Anderson answered nonetheless. “Well, yes. It was the promise I made to them…to Rebecca. That’s why I was so surprised when you accused me of killing him. I could never hurt my own son. I loved him so much. I was going to give him everything.” At Walter’s uncomprehending look, he said, “I was going to give him everything we owned. I changed all the papers regarding ownership of the company to reflect its new owner to be Jackson – that’s why I was going to travel down to Uyo today, to finalize everything.” His eyes filled up again and the tears began to fall. “It was agreed by me and the current CEO that when Jackson got married, we would sign over ownership of the company to him. So we started by offering him a job, which he was meant to start in a week’s time, and then he told me yesterday morning about his plans to propose to that Monica girl. It was all so perfect. But in the end…I failed.”
The words broke a dam in his soul. He leaned forward, lowered his face into his hands and started to sob, hard wrenching sobs that shook his body. Walter got to his feet and put a hand on his shoulder. He said soothingly, “You can’t let yourself get overly stressed, sir.
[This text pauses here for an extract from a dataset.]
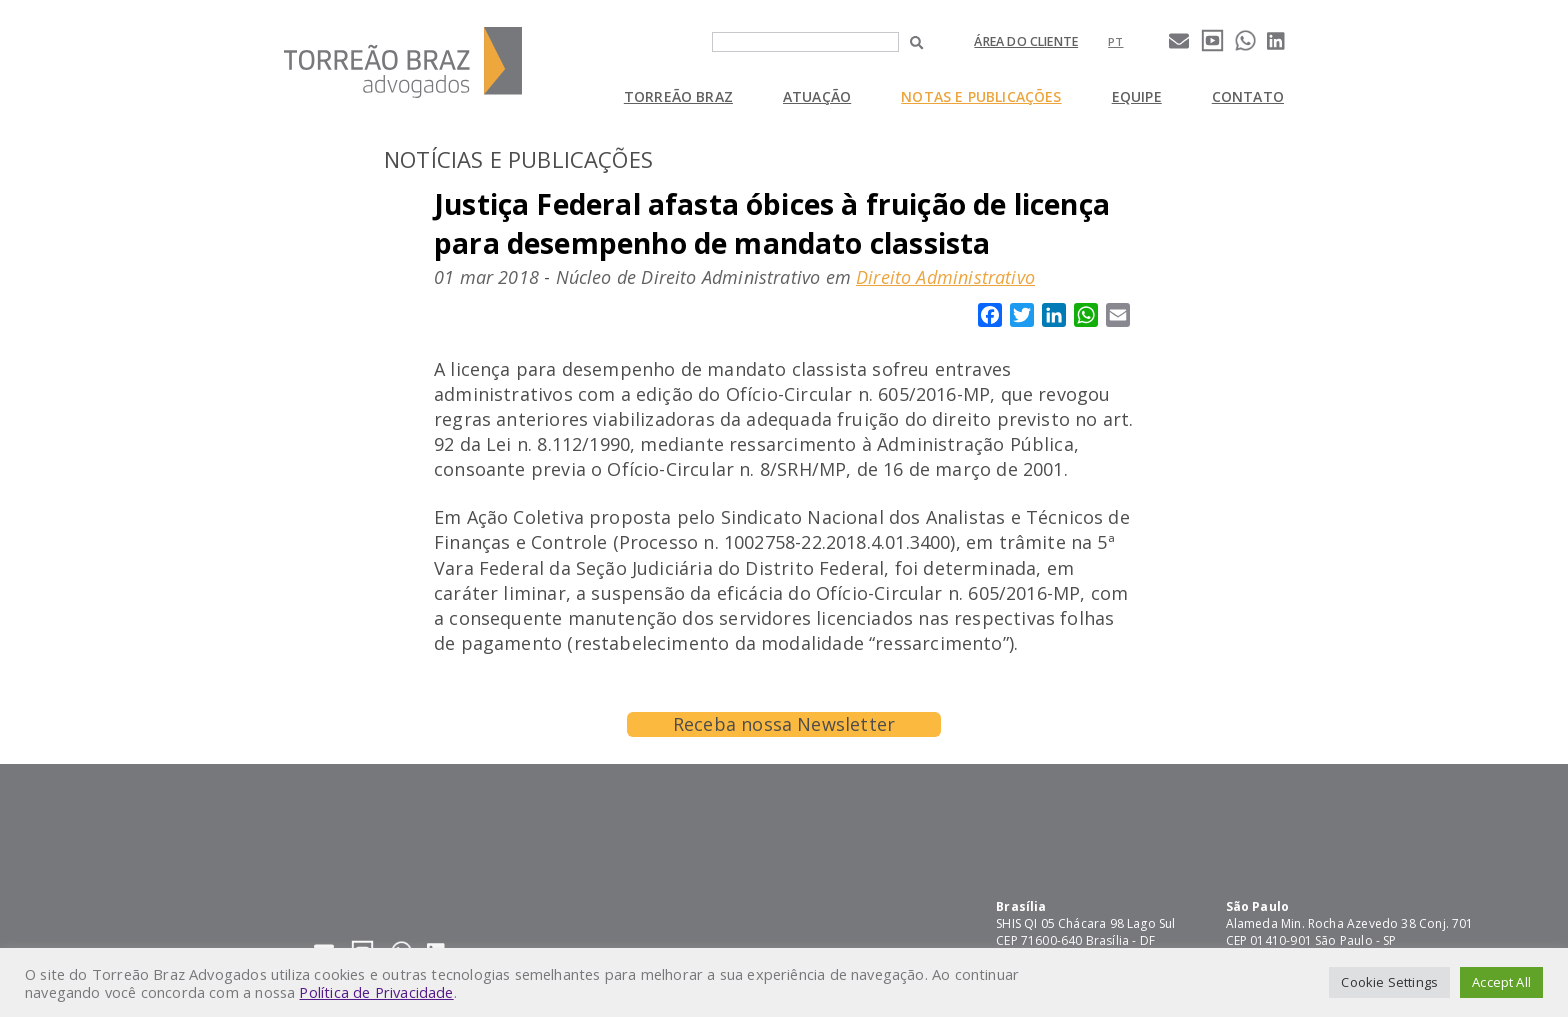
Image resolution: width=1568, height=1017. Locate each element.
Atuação (817, 96)
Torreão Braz (678, 96)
You need to get some rest.”
Moments passed before the elderly man calmed down and leaned back to lie on his bed. His features appeared saggy with the weight of his grief and the wrinkles on his face were more pronounced. The boisterous man lovingly attending to his golf equipment this morning was gone, broken, perhaps never to return.
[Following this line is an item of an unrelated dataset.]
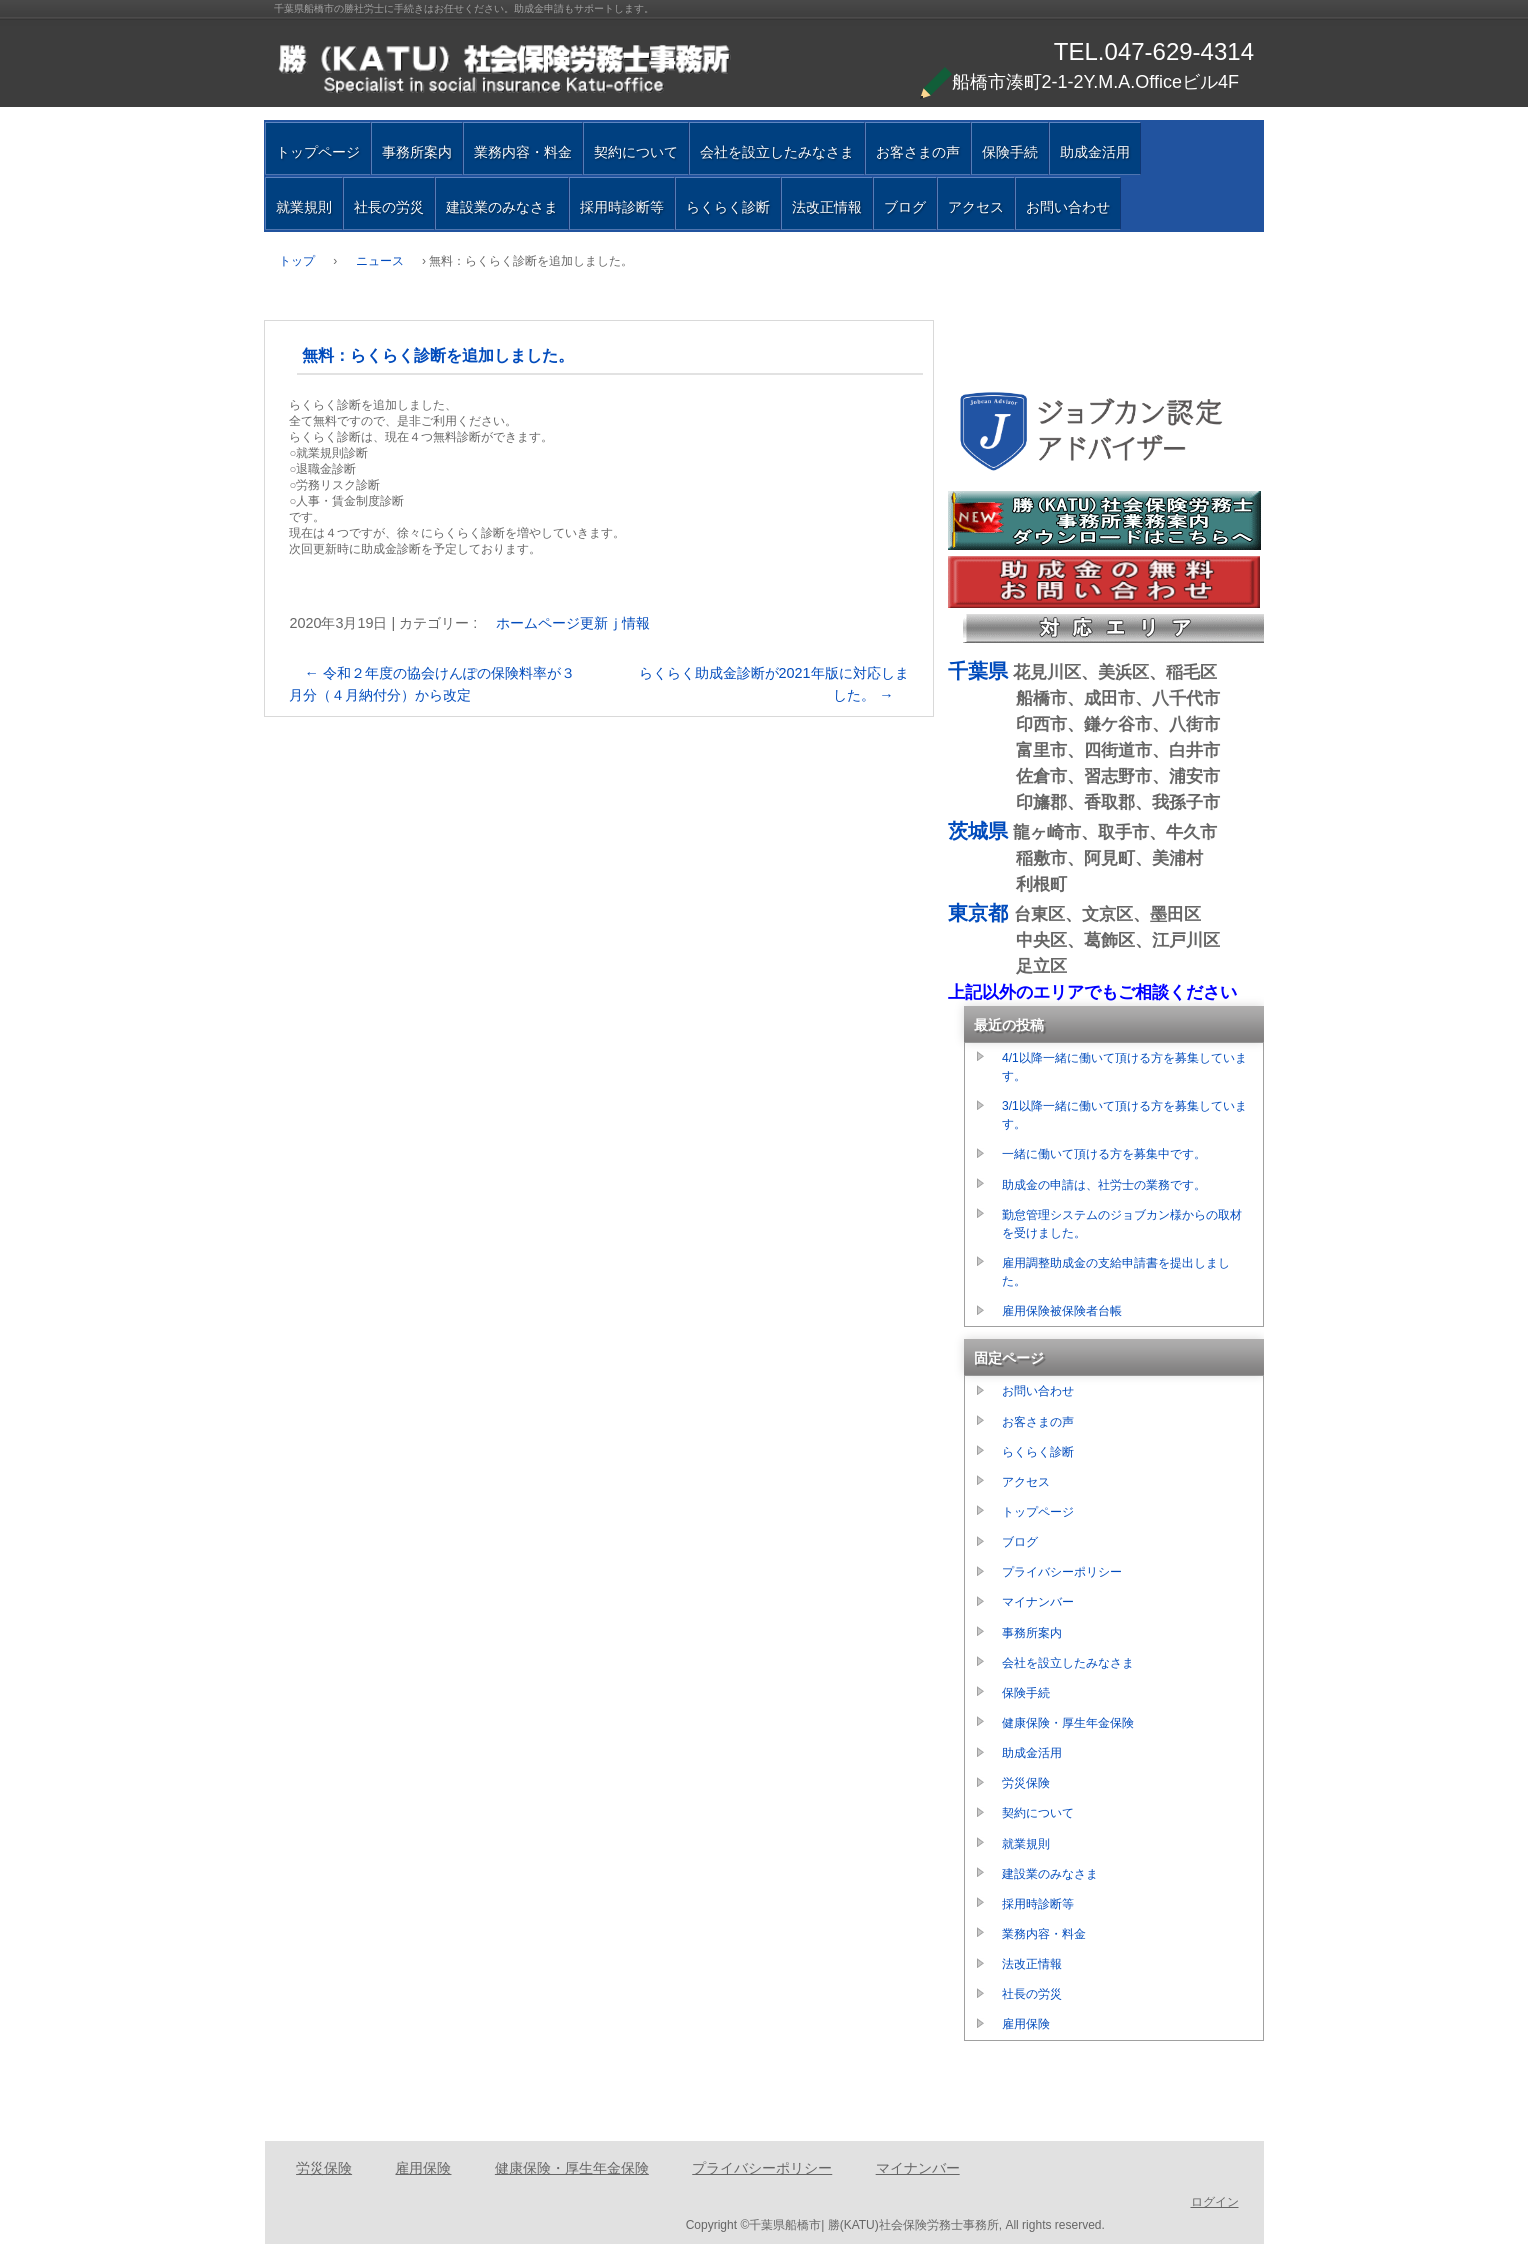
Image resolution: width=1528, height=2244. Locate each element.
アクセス (976, 207)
Walter felt a connection to his misery, felt echoes of it well up inside him. He said huskily, “Thank you for telling me your story, sir. I’m really very sorry about your loss. Losing your friend, love and son can’t be easy. Remember that truth I talked about earlier? I promise you, sir, I will find it for you. I will find who did this to Jackson, and he or she or they will be made to pay.”
Anderson said nothing. He stared unseeingly up at the ceiling. Walter looked at the clock on the wall. The time was 11:35 pm. He was mildly startled by how much time had passed. His stomach suddenly growled and his eyes felt grainy. He turned to the man lying on the bed, feeling reluctant to leave him alone. But his exhaustion was crashing down on him like a deluge.
“Have a good night, sir,” he said.
Anderson said nothing still. Walter patted him one more time on the shoulder, gently, turned and walked out of the room. As his steps faded away in the corridor, Anderson finally closed his eyes. As he dozed off, he muttered, “My dear Becky, I’m sorry.” He sighed. “I’m sorry I failed you.” In a few minutes, he was asleep.
Chrome woke up with a jolt. The alarm clock he set had been buzzing for a while and he quickly pulled himself together. He reached out to the clock and shut off the alarm. He looked at the time. It was almost midnight. He rubbed the remainder of the sleep from his eyes and faced the monitor beside him. On the screen, the sequence of numbers that were running down had stopped and there was a pop-up window flashing at the base of the screen. It said DNA RETRIEVAL: COMPLETE. He clicked on the window and it expanded to show the results of the second stage. As he looked through, he came upon a something that sparked his interested.
“Hold on a second,” he said aloud to himself. The words resonated slightly in the quietness of the lab. “What do we have here?”
He punched a button on the keyboard in front of him and the printer that stood beside lab table whirred into life. In a matter of seconds, it had printed out what Chrome wanted to see. He snatched the printout and looked at it intently.
“That’s strange.” He began to read out a potion of the printout, “Two distinct DNA found within a sample.” He held on to the printout for a while and then put it down. He faced the monitor once more and punched in some keys on the keyboard, promptly initiating the third and final stage of the analysis. “Time to see who you both belong to.”